Tutte le facoltà psichiche sono radicate nella medesima essenza dell'anima: perciò quando l'attenzione dell'anima è attratta fortemente verso l'operazione di una data potenza, viene distratta dall'attività delle altre; infatti un'anima non può avere che una sola applicazione.

Per cui se un oggetto attira a sé tutta l'applicazione dell'anima, o gran parte di essa, rende incompossibili altri oggetti che richiedano una grande attenzione.

Ora, è noto che il dolore sensibile attira a sé in maniera fortissima l'attenzione dell'anima: poiché per natura ogni essere tende con ogni sua forza a respingere le forze contrarie, come è evidente nel mondo della natura.

Ma è anche noto che per imparare qualcosa di nuovo si richiede studio e sforzo con grande attenzione, secondo quel detto dei Proverbi [ Pr 2,4 ]: « Se cercherai la sapienza come l'argento, e per essa scaverai come per i tesori, allora troverai la scienza di Dio ».

Se quindi capita un dolore intenso l'uomo viene ostacolato nella sua facoltà di apprendimento.

E il dolore può acuirsi al punto di impedire persino che un uomo possa pensare alle cose già apprese.

- In ciò però bisogna ammettere una diversità di casi, secondo l'intensità dell'amore col quale ciascuno si applica a imparare e a meditare: infatti più grande sarà [ questo amore ] e più sarà in grado di sottrarre l'attenzione dell'animo alla stretta del dolore.

Analisi delle obiezioni:

1. Una tristezza moderata, che toglie le divagazioni dello spirito, può giovare al profitto nell'apprendere: specialmente quando si tratta di apprendere cose che danno la speranza di potersi liberare dalla tristezza.
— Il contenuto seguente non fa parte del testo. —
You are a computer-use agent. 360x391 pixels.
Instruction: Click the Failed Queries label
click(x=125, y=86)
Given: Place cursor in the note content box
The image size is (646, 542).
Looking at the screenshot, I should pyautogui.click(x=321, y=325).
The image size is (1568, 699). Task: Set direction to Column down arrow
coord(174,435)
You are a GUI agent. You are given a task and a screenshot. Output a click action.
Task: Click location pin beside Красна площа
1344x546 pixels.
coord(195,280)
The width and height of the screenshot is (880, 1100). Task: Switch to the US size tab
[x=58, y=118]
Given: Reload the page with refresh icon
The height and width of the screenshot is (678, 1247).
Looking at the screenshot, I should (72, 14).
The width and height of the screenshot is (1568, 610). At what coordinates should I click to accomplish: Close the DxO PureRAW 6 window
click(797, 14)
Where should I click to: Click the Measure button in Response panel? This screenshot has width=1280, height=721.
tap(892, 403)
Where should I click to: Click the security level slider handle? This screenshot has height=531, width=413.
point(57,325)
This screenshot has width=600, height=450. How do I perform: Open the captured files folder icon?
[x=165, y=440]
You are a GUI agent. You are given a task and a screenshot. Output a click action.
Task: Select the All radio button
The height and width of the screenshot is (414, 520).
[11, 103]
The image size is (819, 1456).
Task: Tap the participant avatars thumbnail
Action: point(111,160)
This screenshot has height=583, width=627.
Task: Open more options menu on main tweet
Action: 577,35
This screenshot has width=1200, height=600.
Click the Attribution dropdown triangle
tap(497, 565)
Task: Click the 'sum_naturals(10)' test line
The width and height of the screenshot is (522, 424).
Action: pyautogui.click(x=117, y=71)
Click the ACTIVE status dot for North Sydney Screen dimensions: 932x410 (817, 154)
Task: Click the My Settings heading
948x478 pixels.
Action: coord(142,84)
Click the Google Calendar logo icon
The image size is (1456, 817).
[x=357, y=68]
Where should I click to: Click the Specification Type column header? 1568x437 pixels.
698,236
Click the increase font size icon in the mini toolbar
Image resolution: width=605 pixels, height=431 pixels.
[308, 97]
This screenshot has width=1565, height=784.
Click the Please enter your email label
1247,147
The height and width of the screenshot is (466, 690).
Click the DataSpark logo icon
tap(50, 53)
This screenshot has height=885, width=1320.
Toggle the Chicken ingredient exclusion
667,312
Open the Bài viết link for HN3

Per questo « nella prova » gli uomini sono più disposti a ricevere gli insegnamenti di Dio.

2. Sia il piacere che il dolore ostacolano l'esercizio della ragione, poiché attirano a sé l'attenzione dell'anima: infatti Aristotele [ Ethic. 7,11 ] scrive che « è impossibile intendere qualcosa nell'atto del piacere venereo ».

E tuttavia il dolore attira più del piacere l'attenzione dell'anima; come anche nel mondo fisico vediamo che l'azione di un corpo viene a intensificarsi di fronte al suo contrario: l'acqua calda, p. es., viene congelata dal freddo con più forza.

Se quindi un dolore, o una tristezza, è moderato, accidentalmente può giovare allo studio, in quanto elimina l'eccesso del piacere.

Tuttavia di per sé gli è di ostacolo; e se aumenta, può impedirlo del tutto.

3. Il dolore esterno deriva da una lesione del corpo, per cui presenta una trasmutazione fisica concomitante più che il dolore interno: questo però è superiore per l'elemento formale del dolore, che dipende dall'anima.

Quindi il dolore fisico impedisce la contemplazione, che richiede una tranquillità completa, più di quello interiore.

Tuttavia anche il dolore interno, se è molto intenso, attira talmente l'attenzione da mettere un uomo nell'impossibilità di apprendere cose nuove.

E fu a causa di una simile tristezza che S. Gregorio interruppe il commento di Ezechiele [ cf. In Ez hom. 22 ].